● WHAT YOU WILL DO: Please set down exactly the lines from the one that contains "Task: Click the chat scrollbar thumb" through the end of the material, leaving out every picture.

● INPUT DATA:

:::::

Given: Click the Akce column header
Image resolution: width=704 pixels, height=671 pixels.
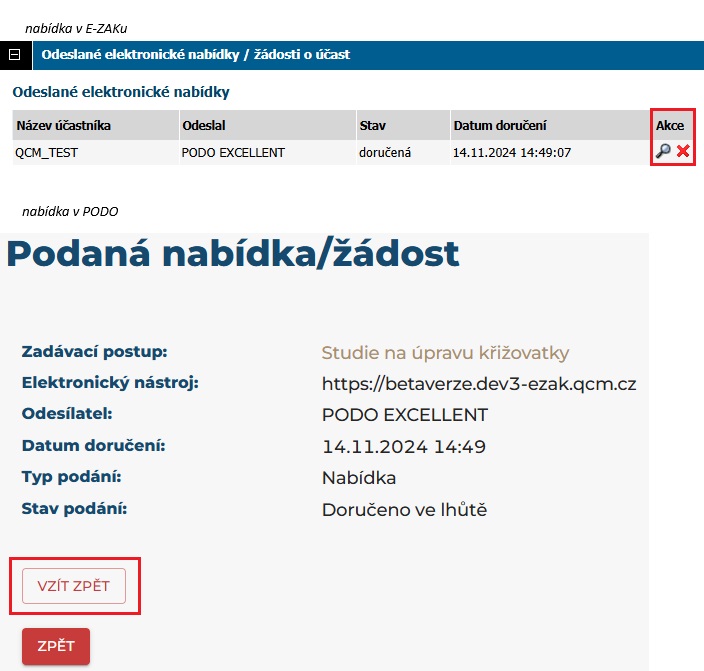Looking at the screenshot, I should tap(670, 125).
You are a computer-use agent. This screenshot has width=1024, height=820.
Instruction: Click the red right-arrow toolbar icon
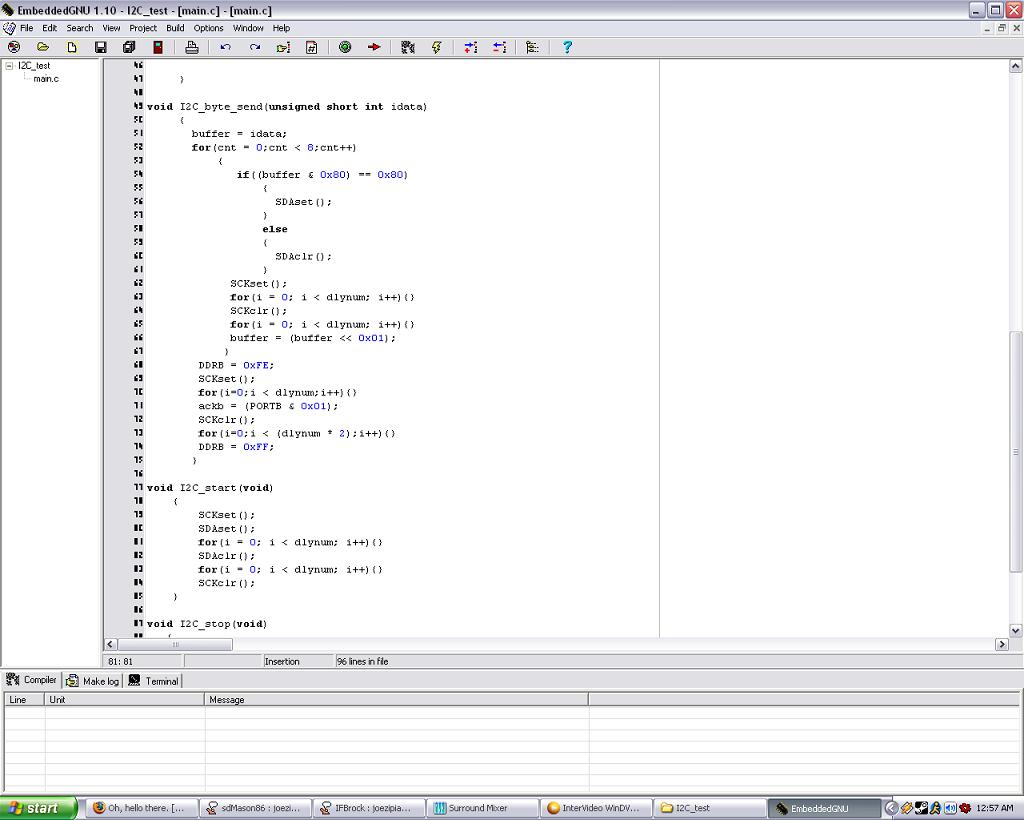374,47
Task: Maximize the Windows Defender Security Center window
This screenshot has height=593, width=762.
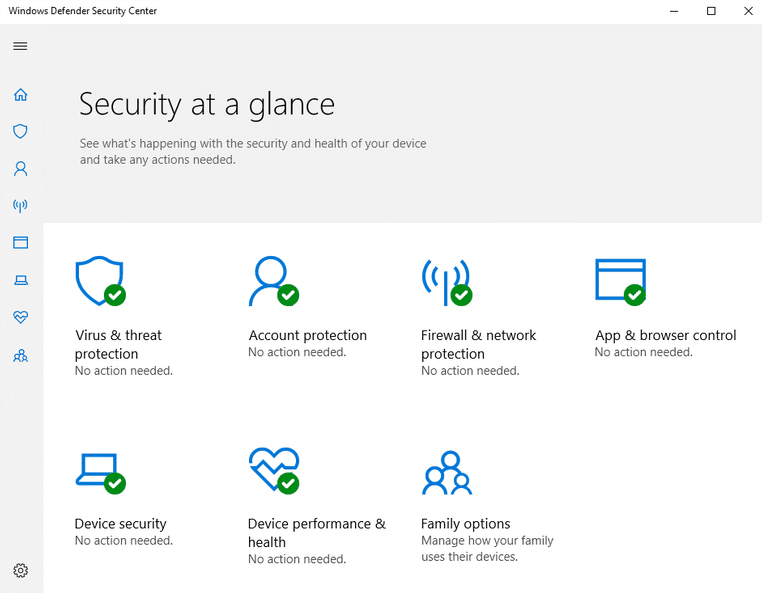Action: (711, 11)
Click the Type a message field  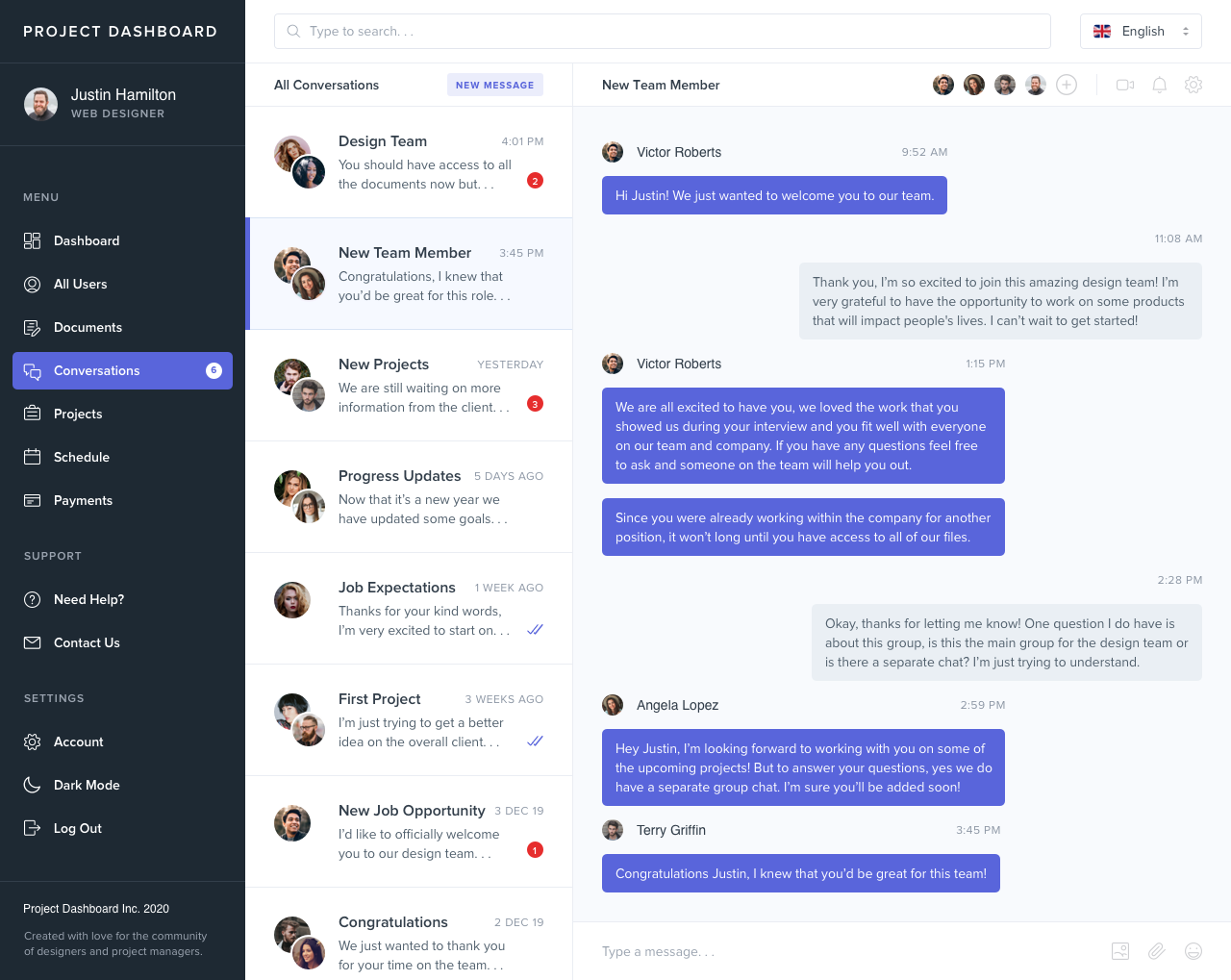(x=846, y=951)
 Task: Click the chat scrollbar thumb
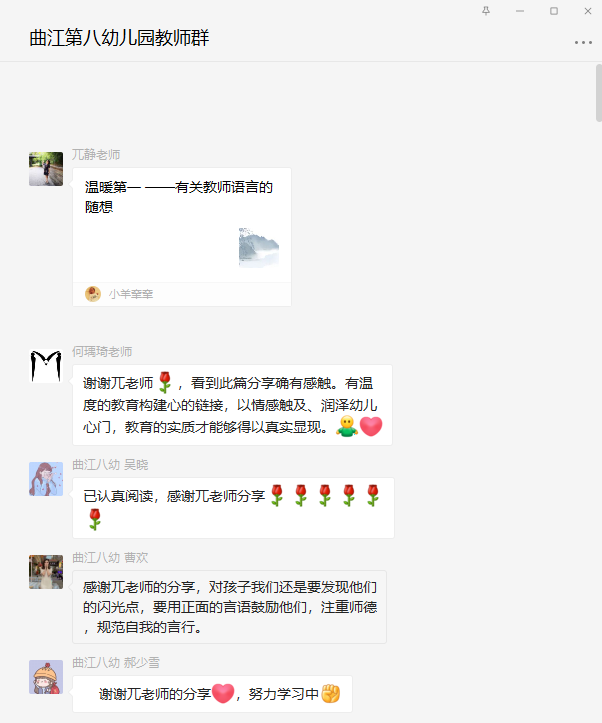[598, 93]
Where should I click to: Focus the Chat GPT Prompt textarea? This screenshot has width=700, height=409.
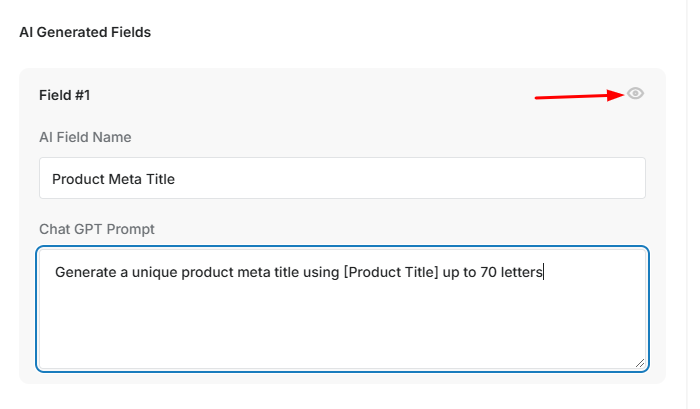(342, 309)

:::::

● OUTPUT BELOW:
 Task: Click the chat scrollbar thumb
[598, 93]
Where should I click to: Focus the Chat GPT Prompt textarea? This screenshot has width=700, height=409.
(342, 309)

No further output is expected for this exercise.